Ouagadougou: les questions-réponses entre Macron et les étudiants ont tourné au chaos

28 novembre 2017

En acceptant de prendre toutes les questions, le président français a eu beaucoup de mal à rétablir le calme.

"Les étudiants français sont paradoxaux. Mais vous, vous êtes des étudiants super paradoxaux!" Débordé par les questions des étudiants burkinabés à l'issue de son discours à Ouagadougou, Emmanuel Macron a eu toutes les peines du monde à rétablir le calme au sein de l'amphithéâtre de l'université.

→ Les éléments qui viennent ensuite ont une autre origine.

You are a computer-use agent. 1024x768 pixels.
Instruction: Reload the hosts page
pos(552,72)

Tantôt survolté, tantôt hagard, hilare puis un brin décontenancé, le président de la République a fait ce qu'il a pu pour répondre aux questions techniques et souvent très politiques de ses interlocuteurs.

Emmanuel Macron ne peut s'en prendre qu'à lui-même puisque c'est lui qui a décidé de ne pas se contenter des quatre questions prévues par les organisateurs et de répondre à quiconque voulait l'interroger. S'en est suivie une véritable cohue que le chef de l'Etat a tenté de canaliser en distribuant la parole à la volée.

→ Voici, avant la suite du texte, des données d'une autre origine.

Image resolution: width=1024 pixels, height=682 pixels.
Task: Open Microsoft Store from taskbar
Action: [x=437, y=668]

Bousculé sur la forme, Emmanuel Macron l'a également été sur le fond. Une première étudiante a notamment accusé la France de "'l'élimination jalouse de Kadhafi" tout en reprochant à Paris d'envoyer d'avantages de soldats que d'étudiants au Burkina Faso.

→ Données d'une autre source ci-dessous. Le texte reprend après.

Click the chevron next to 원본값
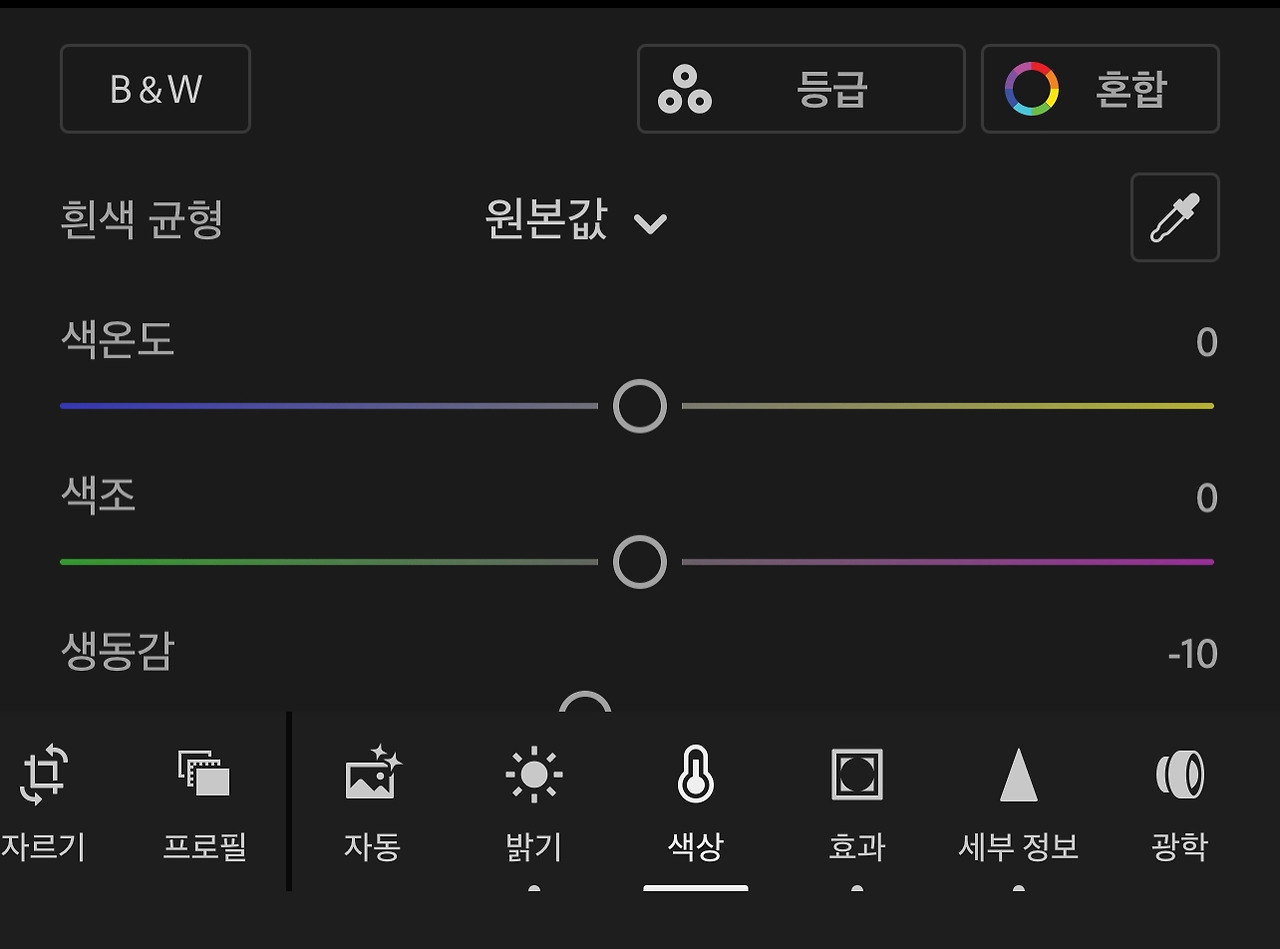Image resolution: width=1280 pixels, height=949 pixels. pos(650,222)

"Imaginez que vous êtes une jeune femme qui vit à Angoulême. Elle n'a jamais vu Ouagadougou, elle n'en a peut-être même pas entendu parler. Elle a son jeune frère qui se bat dans les troupes françaises et qui est peut-être mort ces derniers mois pour vous sauver. Et vous vous la remerciez en me disant ça?", lui a répondu sèchement le président français. "Vous ne devez qu'une chose pour les soldats français: les applaudir!", a-t-il conclu sous les applaudissements.

"Il faut rompre avec cette habitude de reprocher toujours à la France ce qui se passe mal ici", a insisté Emmanuel Macron en refusant de répondre "aux revendications un brin haineuses".